And the true force that bonded us was the Snowdonia Oasis Auto Marvel. We were all trying to make it grow so that Dad could come back. After all, there was a whole fleet of heavy-duty vans on top of the mountain, any one of which could need a new tyre or an oil change any time. I explained this to Mam, and she seemed quite persuaded. I made her promise to tell Dad on the phone. ‘Especially tell him that we did an oil change and it worked this time, and even more especially that I helped,’ I said. ‘Then he’ll see how much things have changed here.’
That night something woke me up. I looked out of the window, and there was a light on in the workshop and the door was open. I thought, Dad’s come home. I didn’t even put my dressing gown or my slippers on. I was in the workshop before you could blink.
It wasn’t Dad. It was the girls. They looked really surprised when I ran in.
‘I thought you were Lester,’ said Marie. ‘I nearly died.’
‘What are you doing?’
They were struggling with the wooden box.
‘We couldn’t sleep,’ Marie said. ‘What if the Holy Grail’s in the box? So we just had to look.’
I said, ‘You don’t open it like that.’ I got a jemmy and slipped it into the groove that was hidden under the letter ‘T’ of National, flipped it up, then undid the two screws, and it opened.
The girls were impressed.
Inside, it was packed in bubble wrap. We took it out and there was the picture, clamped in a kind of bracket inside. Except it wasn’t a picture. It just looked like a block of gold.
It was Minnie who said, ‘What if it is the Holy Grail?’ but we were all thinking it. Maybe that’s why it was hidden in the boot of the car instead of with the other pictures?
I unfastened the bracket, opened the hinge and lifted the gold block out. It wasn’t a block of gold. It was wood, covered in gold. It had a little clasp on the spine. I undid it and it opened like a birthday card. The picture inside was gold and bright, bright blue – the same mad blue as the Misses Sellwood’s hair. It glowed like a little lamp.
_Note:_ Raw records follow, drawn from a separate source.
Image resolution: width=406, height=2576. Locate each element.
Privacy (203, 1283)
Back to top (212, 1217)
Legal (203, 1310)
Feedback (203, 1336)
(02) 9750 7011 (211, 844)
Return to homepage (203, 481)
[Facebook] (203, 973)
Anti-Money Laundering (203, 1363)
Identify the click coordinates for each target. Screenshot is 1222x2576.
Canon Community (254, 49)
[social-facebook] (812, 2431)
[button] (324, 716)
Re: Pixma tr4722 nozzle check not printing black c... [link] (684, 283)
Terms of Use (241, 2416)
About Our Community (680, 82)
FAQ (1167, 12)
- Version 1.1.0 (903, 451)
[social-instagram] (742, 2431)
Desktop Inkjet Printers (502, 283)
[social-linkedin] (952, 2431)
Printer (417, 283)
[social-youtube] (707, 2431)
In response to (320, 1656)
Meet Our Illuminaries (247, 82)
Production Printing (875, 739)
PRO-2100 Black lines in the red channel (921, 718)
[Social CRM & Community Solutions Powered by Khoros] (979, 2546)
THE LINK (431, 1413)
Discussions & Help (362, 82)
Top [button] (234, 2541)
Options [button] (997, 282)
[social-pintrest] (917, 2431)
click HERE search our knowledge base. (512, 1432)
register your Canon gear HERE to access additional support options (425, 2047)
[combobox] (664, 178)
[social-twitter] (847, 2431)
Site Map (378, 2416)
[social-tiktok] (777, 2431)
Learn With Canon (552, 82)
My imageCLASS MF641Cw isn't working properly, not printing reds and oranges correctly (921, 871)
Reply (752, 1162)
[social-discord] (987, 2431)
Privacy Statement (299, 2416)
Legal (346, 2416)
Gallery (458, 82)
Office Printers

‘Wow!’ said Marie. ‘What is it?’ She shoved in next to me and made me drop the painting. Minnie caught the other end of it just in time or it would have fallen on the oily floor. That’s when we decided to take it into the house.
We set it up on Marie’s dressing table. It was pretty but random. We weren’t even sure it was a painting. Not like the other paintings. It was more like a very short picture book, with just two pages. On the left page there was a king, kneeling down with three other men, all with big long beards, standing behind him. On the other page there were a lot of women with wings and a tall woman in a blue dress, holding a baby. She looks like she’s about to chuck the baby over to the king. Some of the angels are looking up at her, sort of saying, ‘Go on, chuck him!’ And the king’s got his hands up to catch him, but he doesn’t look like he’s going to make much effort, though he does have these big goalie hands. Minnie said it was the Madonna again. She didn’t look anything like the other Madonna though. And if that’s Jesus’s mam, I feel sorry for Jesus, being chucked round like that.
We decided to keep the picture in the house because it was safer and cleaner. Minnie took her big chart of ‘Wasps of Europe’ (she bought it in case she ever decided to do a perfect crime using wasps) down off her wall and hung the picture up in its place. It looked like it had always been there. Which is why we forgot to put it back the next morning, and that’s why, when Lester came to collect his car, he drove off without it.
30 May
Cars today:
SUBARU IMPREZA – two random lads
(filled up, bought a map)
MORGAN PLUS EIGHT – a rude stranger
Weather – extremely heavy rain
Note: A FATEFUL MOMENT
This is when Manod finally got a sign on the A496.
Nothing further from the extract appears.